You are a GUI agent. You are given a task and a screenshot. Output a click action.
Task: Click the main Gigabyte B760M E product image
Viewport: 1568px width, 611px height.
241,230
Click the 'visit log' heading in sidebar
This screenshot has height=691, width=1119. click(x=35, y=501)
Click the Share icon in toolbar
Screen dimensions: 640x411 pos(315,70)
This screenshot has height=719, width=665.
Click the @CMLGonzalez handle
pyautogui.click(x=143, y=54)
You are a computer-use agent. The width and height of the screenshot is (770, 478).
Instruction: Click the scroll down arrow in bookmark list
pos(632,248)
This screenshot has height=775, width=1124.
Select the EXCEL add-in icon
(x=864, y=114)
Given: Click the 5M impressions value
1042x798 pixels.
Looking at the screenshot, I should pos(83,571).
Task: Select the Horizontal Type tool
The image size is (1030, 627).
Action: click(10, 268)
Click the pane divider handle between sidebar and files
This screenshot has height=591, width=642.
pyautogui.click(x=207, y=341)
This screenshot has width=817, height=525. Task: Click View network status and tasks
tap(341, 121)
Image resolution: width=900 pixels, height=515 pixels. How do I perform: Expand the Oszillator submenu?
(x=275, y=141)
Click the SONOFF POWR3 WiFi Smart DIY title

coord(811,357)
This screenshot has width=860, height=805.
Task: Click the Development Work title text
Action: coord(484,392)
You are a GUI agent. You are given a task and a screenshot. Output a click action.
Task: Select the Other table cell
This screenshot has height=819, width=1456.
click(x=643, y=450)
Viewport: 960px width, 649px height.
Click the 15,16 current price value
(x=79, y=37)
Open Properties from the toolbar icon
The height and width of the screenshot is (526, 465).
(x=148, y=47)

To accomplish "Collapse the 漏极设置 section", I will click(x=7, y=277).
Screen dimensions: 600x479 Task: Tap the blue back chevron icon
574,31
....................
(Problem requirements) Transcribe the lines above precisely, keeping each one unchanged.

(Answer below)
You are a GUI agent. You are given a task and a screenshot. Output a click action.
Task: Click the main Gigabyte B760M E product image
Viewport: 1568px width, 611px height.
241,230
Click the 'visit log' heading in sidebar
This screenshot has height=691, width=1119. click(x=35, y=501)
Click the Share icon in toolbar
Screen dimensions: 640x411 pos(315,70)
This screenshot has height=719, width=665.
Click the @CMLGonzalez handle
pyautogui.click(x=143, y=54)
You are a computer-use agent. The width and height of the screenshot is (770, 478).
Instruction: Click the scroll down arrow in bookmark list
pos(632,248)
This screenshot has height=775, width=1124.
Select the EXCEL add-in icon
(x=864, y=114)
Given: Click the 5M impressions value
1042x798 pixels.
Looking at the screenshot, I should pos(83,571).
Task: Select the Horizontal Type tool
The image size is (1030, 627).
Action: click(10, 268)
Click the pane divider handle between sidebar and files
This screenshot has height=591, width=642.
pyautogui.click(x=207, y=341)
This screenshot has width=817, height=525. Task: Click View network status and tasks
tap(341, 121)
Image resolution: width=900 pixels, height=515 pixels. How do I perform: Expand the Oszillator submenu?
(x=275, y=141)
Click the SONOFF POWR3 WiFi Smart DIY title

coord(811,357)
This screenshot has width=860, height=805.
Task: Click the Development Work title text
Action: coord(484,392)
You are a GUI agent. You are given a task and a screenshot. Output a click action.
Task: Select the Other table cell
This screenshot has height=819, width=1456.
click(x=643, y=450)
Viewport: 960px width, 649px height.
Click the 15,16 current price value
(x=79, y=37)
Open Properties from the toolbar icon
The height and width of the screenshot is (526, 465).
(x=148, y=47)

To accomplish "Collapse the 漏极设置 section", I will click(x=7, y=277).
Screen dimensions: 600x479 Task: Tap the blue back chevron icon
574,31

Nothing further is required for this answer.